### Stored records
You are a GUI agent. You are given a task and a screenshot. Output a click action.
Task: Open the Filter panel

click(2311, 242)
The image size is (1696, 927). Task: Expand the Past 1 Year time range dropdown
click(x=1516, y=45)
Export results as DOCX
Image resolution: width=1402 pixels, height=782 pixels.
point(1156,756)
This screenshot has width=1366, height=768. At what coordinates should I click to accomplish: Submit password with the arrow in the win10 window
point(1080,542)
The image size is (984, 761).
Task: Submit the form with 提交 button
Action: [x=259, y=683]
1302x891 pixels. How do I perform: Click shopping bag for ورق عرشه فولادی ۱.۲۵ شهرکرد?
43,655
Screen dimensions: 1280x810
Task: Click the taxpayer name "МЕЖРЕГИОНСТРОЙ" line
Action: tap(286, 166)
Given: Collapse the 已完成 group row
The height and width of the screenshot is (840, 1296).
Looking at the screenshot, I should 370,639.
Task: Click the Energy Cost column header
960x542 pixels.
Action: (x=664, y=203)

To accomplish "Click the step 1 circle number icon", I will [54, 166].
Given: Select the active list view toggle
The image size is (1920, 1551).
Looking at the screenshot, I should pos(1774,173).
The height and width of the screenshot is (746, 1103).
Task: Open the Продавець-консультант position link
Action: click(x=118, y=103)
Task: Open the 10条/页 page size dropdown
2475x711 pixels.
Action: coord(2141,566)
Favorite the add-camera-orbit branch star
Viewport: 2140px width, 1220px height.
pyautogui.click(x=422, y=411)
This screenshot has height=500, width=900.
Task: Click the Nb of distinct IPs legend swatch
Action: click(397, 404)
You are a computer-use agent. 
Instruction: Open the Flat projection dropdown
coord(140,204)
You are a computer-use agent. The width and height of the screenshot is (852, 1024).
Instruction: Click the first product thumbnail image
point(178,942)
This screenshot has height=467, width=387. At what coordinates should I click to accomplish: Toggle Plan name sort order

### What to do
Render the listing above as a numbered list, from the line containing "You are a computer-use agent. The" up to and including its final line, leaving out any blank lines.

### Complete output
1. You are a computer-use agent. The width and height of the screenshot is (852, 1024).
2. Instruction: Click the first product thumbnail image
3. point(178,942)
4. This screenshot has height=467, width=387. At what coordinates should I click to accomplish: Toggle Plan name sort order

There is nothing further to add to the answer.